§ RECORDS SUPPLIED:
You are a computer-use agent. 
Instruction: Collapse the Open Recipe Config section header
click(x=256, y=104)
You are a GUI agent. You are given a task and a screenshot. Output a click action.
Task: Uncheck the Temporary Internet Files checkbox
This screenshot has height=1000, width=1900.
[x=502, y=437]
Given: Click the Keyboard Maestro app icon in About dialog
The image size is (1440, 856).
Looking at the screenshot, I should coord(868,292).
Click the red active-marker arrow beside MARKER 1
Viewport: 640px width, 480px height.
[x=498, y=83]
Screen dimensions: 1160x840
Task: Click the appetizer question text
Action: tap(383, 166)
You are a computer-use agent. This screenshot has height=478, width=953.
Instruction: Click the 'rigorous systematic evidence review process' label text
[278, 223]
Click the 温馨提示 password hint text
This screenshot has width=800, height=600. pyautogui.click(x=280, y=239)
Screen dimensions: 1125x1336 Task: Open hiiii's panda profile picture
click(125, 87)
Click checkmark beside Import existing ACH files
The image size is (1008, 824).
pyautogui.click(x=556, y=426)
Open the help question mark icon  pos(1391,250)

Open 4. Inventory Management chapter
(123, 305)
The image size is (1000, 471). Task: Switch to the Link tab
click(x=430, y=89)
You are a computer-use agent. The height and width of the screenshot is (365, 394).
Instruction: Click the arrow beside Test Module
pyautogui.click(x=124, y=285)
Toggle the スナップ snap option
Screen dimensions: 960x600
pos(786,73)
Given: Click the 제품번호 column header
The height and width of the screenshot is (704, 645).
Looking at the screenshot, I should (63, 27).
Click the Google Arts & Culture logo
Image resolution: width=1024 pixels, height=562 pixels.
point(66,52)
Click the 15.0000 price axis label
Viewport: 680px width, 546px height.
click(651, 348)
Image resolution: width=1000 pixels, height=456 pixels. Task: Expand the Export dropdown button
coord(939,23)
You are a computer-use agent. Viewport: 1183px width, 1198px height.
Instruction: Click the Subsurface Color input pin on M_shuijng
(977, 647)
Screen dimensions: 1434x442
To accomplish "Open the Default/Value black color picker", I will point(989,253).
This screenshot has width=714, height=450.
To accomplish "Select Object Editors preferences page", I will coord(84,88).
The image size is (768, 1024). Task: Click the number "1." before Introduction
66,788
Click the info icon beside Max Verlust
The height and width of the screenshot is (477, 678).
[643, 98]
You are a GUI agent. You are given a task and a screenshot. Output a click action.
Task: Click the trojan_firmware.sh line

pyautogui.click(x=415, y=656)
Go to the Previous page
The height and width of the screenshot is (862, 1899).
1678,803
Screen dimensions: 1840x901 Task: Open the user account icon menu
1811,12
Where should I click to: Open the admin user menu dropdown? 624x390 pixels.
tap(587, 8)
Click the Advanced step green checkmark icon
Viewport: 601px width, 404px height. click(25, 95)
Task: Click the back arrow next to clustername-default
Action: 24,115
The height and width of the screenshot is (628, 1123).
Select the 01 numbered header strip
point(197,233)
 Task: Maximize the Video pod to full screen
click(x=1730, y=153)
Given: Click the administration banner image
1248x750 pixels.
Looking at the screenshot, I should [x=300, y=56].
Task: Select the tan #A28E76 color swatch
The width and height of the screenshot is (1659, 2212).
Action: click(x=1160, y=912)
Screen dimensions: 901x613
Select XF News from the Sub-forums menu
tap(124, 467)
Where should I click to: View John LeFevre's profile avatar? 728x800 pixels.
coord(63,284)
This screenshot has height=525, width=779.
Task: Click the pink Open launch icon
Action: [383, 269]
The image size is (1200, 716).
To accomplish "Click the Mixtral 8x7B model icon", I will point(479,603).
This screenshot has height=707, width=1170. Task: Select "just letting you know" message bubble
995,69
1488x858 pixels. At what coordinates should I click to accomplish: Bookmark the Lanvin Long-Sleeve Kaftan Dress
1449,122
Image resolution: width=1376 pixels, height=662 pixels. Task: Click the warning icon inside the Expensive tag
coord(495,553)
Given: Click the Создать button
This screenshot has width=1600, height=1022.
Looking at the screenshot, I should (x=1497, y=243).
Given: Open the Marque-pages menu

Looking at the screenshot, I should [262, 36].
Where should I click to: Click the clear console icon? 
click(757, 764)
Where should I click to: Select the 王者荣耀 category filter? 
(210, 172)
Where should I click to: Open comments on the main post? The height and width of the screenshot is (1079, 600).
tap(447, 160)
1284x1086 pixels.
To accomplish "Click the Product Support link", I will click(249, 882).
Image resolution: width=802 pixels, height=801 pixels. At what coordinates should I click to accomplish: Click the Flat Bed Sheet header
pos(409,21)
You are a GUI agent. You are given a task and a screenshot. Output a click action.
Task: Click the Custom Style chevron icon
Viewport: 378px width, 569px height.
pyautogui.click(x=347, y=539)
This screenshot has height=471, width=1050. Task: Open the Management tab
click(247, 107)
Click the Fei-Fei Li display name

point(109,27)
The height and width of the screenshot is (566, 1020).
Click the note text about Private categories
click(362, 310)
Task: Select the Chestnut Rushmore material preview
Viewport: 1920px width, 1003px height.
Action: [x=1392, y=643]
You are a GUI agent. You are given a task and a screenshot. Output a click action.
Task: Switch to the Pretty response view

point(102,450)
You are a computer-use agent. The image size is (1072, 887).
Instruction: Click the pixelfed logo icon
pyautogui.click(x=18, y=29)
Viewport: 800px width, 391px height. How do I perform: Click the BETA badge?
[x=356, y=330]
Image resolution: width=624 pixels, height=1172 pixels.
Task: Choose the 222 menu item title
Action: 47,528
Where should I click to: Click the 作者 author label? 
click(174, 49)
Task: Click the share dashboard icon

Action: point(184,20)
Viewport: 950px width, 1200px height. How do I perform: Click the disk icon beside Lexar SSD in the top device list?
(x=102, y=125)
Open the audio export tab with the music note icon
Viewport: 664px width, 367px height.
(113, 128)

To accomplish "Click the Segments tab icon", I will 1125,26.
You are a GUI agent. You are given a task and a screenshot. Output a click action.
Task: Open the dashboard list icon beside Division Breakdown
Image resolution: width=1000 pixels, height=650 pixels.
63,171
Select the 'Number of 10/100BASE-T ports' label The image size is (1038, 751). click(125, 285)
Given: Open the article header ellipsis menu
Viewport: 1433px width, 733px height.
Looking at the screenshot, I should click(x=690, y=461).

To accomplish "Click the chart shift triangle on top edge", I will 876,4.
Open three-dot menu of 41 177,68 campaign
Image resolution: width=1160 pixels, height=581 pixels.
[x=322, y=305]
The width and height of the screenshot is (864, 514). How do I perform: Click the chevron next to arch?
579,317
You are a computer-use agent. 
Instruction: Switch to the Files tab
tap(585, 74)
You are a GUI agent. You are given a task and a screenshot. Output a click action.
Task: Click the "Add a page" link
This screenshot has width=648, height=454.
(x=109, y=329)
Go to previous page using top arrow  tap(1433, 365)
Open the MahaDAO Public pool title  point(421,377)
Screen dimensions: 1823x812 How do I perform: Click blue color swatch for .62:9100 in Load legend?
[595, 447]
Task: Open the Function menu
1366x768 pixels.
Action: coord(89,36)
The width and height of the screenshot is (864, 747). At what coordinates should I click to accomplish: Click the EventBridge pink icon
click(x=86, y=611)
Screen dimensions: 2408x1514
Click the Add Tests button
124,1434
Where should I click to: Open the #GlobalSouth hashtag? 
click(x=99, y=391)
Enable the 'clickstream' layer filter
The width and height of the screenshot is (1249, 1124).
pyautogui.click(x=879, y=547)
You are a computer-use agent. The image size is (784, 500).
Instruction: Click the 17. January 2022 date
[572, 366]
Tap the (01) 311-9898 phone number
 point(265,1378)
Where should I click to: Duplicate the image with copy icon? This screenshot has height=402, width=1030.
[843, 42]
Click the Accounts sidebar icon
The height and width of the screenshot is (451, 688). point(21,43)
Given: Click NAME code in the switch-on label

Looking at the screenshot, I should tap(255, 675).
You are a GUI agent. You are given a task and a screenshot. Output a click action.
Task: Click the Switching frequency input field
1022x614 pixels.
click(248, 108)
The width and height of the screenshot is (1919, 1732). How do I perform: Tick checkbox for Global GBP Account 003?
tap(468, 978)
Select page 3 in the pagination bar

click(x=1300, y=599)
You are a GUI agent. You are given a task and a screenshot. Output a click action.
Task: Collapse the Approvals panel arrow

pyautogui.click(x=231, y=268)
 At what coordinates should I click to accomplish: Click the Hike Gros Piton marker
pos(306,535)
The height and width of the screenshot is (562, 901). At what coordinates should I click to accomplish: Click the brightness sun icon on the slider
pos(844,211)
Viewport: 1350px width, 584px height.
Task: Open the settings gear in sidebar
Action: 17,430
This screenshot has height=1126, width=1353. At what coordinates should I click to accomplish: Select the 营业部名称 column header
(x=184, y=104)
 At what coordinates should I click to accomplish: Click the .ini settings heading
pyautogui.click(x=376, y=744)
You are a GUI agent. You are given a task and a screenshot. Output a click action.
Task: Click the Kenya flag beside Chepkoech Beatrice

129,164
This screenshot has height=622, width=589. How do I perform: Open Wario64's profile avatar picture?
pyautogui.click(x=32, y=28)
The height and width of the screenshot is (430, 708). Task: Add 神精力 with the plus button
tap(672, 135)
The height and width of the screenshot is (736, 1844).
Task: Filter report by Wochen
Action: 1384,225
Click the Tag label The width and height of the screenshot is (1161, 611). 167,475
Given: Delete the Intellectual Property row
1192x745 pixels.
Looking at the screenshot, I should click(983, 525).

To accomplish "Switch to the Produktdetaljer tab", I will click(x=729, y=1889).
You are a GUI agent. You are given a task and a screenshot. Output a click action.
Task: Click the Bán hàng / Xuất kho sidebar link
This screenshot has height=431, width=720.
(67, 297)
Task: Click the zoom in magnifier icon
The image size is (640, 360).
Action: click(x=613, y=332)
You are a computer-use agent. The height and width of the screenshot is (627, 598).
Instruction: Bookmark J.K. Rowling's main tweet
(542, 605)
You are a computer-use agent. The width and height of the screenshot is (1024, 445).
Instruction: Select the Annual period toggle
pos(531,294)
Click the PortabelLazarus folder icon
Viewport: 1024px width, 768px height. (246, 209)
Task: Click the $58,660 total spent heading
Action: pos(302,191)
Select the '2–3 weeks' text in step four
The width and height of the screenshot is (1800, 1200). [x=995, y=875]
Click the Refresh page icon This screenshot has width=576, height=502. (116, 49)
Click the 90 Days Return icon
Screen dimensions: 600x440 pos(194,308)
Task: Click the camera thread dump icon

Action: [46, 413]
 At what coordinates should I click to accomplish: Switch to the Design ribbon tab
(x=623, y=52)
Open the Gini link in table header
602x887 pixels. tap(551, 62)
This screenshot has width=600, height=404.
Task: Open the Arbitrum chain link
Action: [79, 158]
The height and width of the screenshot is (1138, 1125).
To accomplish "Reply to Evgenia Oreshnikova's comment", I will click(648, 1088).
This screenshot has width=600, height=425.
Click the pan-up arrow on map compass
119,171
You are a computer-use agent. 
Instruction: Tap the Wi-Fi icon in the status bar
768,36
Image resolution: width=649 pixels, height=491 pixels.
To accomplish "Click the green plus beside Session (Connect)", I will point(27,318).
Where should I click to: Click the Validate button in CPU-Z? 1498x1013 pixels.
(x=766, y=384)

§ WHAT IS EXPECTED: Return the opening line of the data and every line after it through the line containing "Given: Click the Keyboard", please, exactly as written and with nothing added.

§ RESPONSE TO THE TASK:
You are a computer-use agent. 
Instruction: Collapse the Open Recipe Config section header
click(x=256, y=104)
You are a GUI agent. You are given a task and a screenshot. Output a click action.
Task: Uncheck the Temporary Internet Files checkbox
This screenshot has height=1000, width=1900.
[x=502, y=437]
Given: Click the Keyboard Maestro app icon in About dialog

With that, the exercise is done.